Ротман не успел додумать, возглас Якова Лукича вырвал его из забытья; оказывается, задремал, и эта странная строчка ему наснилась.
— Ульнула, прости Господи! Ах ты, бабенька! — вскричал Яков Лукич. Совсем недалеко, саженях в пяти, сыграла рыбина, взбурлила, тяжело повлекая верхнюю тетиву за собою; поплавки унырнули, и капроновый шнур заскрипел, елозя по борту лодки. — Серебрянка, едрит ее в качель… Матуха… Плодуха… Живот-то наспелый, как мартовский снежок.

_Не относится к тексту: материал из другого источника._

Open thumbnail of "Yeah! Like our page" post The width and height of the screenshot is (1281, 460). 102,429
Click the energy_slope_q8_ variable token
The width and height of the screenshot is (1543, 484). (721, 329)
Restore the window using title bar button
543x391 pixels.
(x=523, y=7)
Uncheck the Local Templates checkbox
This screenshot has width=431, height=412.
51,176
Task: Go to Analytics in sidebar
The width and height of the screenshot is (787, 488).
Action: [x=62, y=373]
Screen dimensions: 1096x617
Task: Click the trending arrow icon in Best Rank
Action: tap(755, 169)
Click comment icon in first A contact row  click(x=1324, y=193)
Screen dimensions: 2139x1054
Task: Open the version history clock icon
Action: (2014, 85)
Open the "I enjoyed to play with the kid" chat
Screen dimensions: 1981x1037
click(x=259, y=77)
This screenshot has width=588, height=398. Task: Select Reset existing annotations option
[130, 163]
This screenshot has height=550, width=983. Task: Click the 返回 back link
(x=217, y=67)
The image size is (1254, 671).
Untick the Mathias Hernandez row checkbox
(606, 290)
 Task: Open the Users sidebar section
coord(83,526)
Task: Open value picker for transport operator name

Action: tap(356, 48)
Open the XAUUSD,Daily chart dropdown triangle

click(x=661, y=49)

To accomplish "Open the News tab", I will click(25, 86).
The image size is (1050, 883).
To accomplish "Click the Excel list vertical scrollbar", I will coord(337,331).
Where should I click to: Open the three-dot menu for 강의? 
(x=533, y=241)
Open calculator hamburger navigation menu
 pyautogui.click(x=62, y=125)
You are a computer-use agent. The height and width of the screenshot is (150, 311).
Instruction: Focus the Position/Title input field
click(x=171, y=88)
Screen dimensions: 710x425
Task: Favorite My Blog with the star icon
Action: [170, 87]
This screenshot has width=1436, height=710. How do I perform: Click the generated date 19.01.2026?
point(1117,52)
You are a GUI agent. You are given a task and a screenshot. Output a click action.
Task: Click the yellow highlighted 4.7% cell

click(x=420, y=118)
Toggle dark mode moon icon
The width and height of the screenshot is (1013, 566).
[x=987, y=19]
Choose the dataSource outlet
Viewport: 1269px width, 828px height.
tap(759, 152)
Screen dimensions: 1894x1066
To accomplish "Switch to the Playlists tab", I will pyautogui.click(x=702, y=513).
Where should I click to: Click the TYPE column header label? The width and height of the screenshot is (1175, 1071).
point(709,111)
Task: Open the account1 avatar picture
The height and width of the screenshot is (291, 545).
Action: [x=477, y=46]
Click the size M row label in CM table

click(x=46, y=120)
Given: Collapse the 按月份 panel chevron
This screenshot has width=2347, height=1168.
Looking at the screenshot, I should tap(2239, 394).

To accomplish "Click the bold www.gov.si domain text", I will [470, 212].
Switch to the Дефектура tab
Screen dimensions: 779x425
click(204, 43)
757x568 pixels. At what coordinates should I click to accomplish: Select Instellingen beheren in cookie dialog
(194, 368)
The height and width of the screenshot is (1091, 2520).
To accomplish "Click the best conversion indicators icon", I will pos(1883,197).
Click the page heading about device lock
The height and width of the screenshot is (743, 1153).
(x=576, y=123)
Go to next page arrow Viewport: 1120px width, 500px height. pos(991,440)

Старик оглянулся на Ротмана, лицо у него было растерянно-счастливое, совсем не бабье и не угодливое, но молодое и гордоватое, и даже крупноватый нос как-то по-ястребиному красиво загнулся, а в глазах промелькнула озорная искра, подпаляя молодеческий взор, и рыжеватые щеточки бровей вздернулись по-рысьи. Ах, как иначит человека задор, как легчит и лечит его, как умасливает душу и дает ей встряску!